My first graph shows throughput for regular traffic without pipelined requests: no-pipeline

You can see that midi-redis running most network-capable AWS instance c6gn.16xlarge has the throughput that is >20 times higher than redis-1 and >10 times higher than redis-8.

My next graph shows the throughput of instances with pipeline mode when memtier_benchmark sends bursts of 10 requests at once (--pipeline 10): pipeline-10 Here, c6gn.16xlarge has seven times more throughput reaching a staggering 7.4M qps. Interestingly, redis-8 is a bit slower than redis-1 because Redis main thread becomes the bottleneck for pipelined traffic. And redis-8 spends additional cpu for coordination with its io-threads. midi-redis on the other hand, splits its dictionary between all its threads, reduces their communication to a minimum, and scales its performance much better.

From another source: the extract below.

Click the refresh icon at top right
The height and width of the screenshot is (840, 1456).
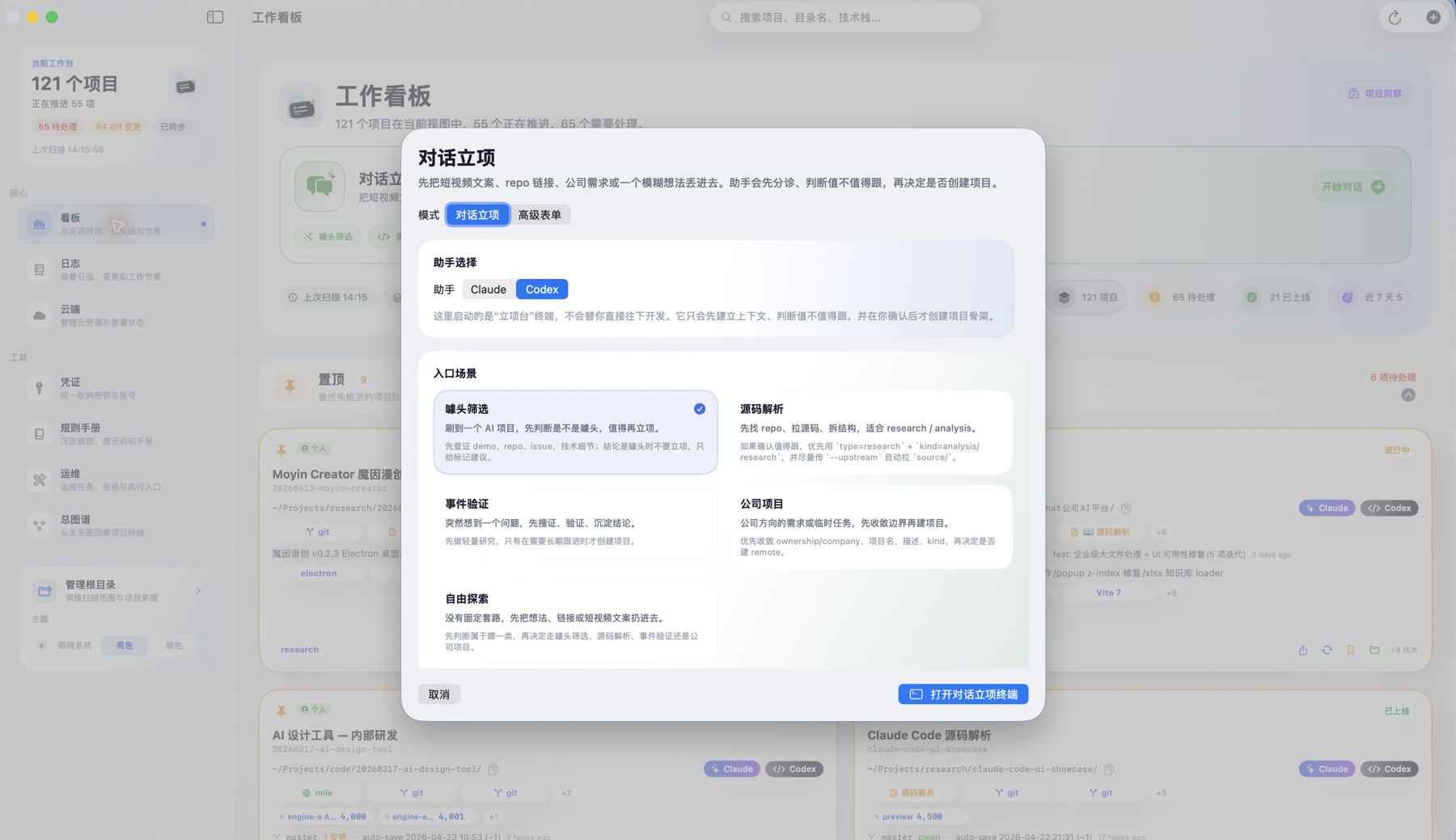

I do not know if a factor of 20 or a factor of 7 sounds impressive to you, but please remember that Redis 6 is the product of a decade of development and optimizations. Even 5%, 10% of incremental improvement is significant here. By changing the foundation, we allow potential 2000% upside for the non-pipeline case. Moreover, with time we will benefit from additional tailwinds from hardware advancements - with better networking and more cpus we will see even higher rates.

The speed of a car is 140 km/h, the speed of a jet plane is 950 km/h and the speed of sound is 1235 km/h. If Redis is a fast car, then we could fly instead on a supersonic plane.